Friday, October 09, 2009

Rumblings in Congress On Iran

Two interesting occurrences in DC today.

In view of recent developments, the House tacked on an amendment to the recently passed 2010 defense budget bill requiring President Obama to report by January 31 on exactly what progress has been made with Iran over its nuclear weapons program.

It also demanded that sanctions be levied against Iran if the Islamic republic does not "accept the offer of the United States to engage in diplomatic talks" and also if it fails "to suspend all enrichment-related and reprocessing activities" related to its nuclear ambitions.

The bill also requires that SecDef Robert Gates submit an annual report to Congress on current and future military strategy regarding Iran.

The bill still needs to go through the Senate, but it's highly likely the amendment will stand as written.

##########

* _TASKS TO PERFORM_:
a – In the post on Congress and Iran, shorten the paragraph beginning "In view of recent developments" to one brief sentence that keeps its main facts.
b – Continue the post on Congress and Iran with the next paragraph after its final sentence.

* _MATERIAL_:
##########

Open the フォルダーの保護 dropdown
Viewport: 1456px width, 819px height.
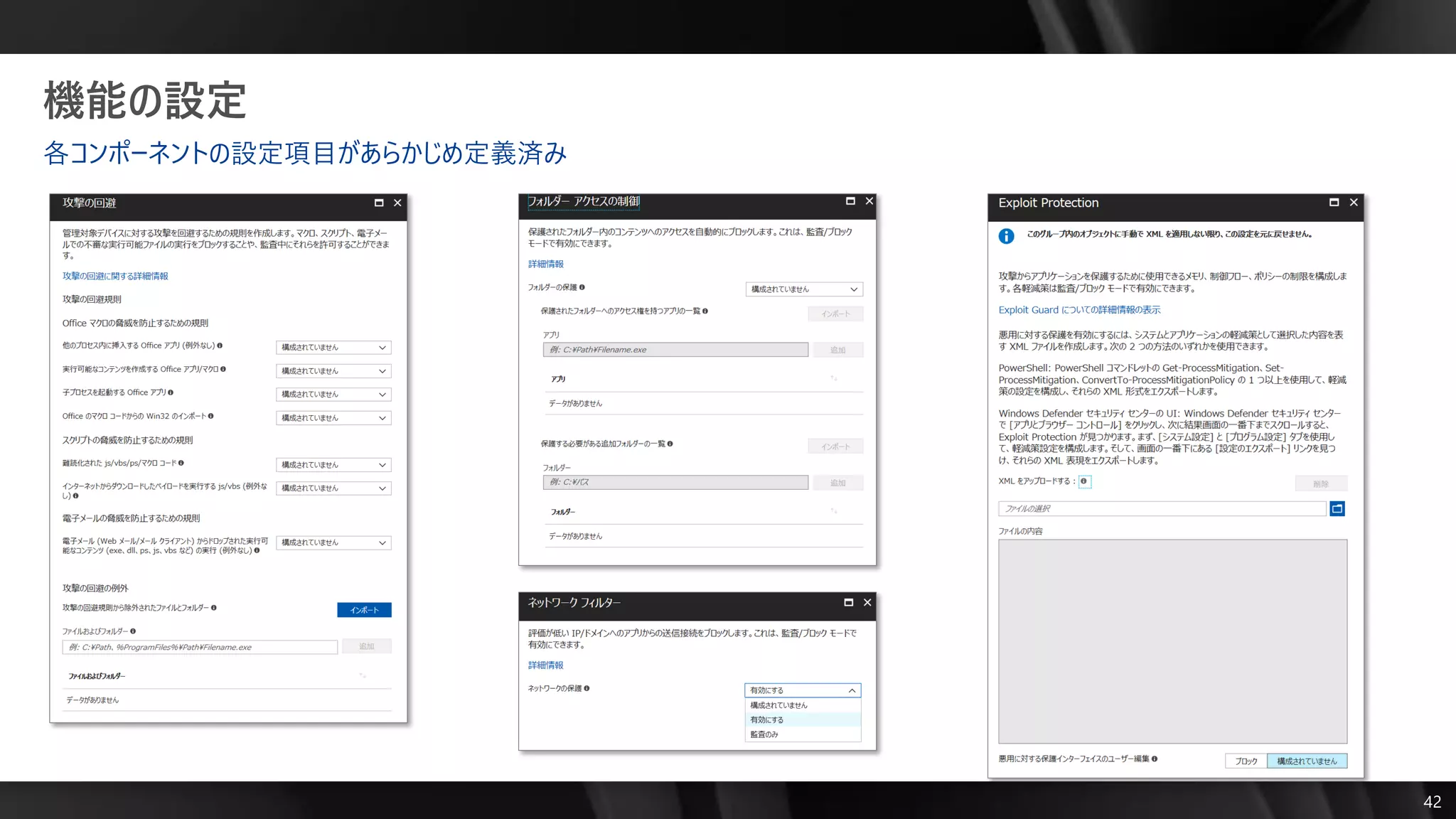point(803,289)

##########

* _ANSWERS FOR THE EXERCISE_:
a – The House added an amendment to the 2010 defense budget bill requiring President Obama to report by January 31 on progress with Iran over its nuclear weapons program.

b –
Another little noticed appropriation submitted by the Pentagon to Congress involves special funding to develop and implement a huge new bunker-buster bomb called the Massive Ordnance Penetrator (MOP) especially designed to take out underground targets buried as much as 200 feet below ground. Congress approved the $68.4 million dollar request as an 'Urgent Operational Need'(UON) and th eprocess is already underway.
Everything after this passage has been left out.